§ Records excerpted from a collection
-------------------------

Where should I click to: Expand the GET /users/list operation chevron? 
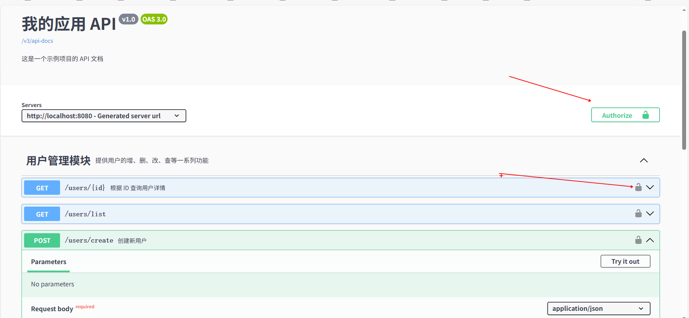[x=650, y=213]

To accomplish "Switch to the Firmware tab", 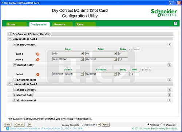I will (x=62, y=24).
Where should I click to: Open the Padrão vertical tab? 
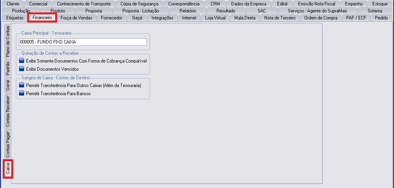(8, 69)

-------------------------

§ Problem requirements
In the records above, find the line containing "Where should I click to: Open", then write out exactly that line and every later one through the last, omitting pictures.

§ Response to this task
Where should I click to: Open the Padrão vertical tab? 
(8, 69)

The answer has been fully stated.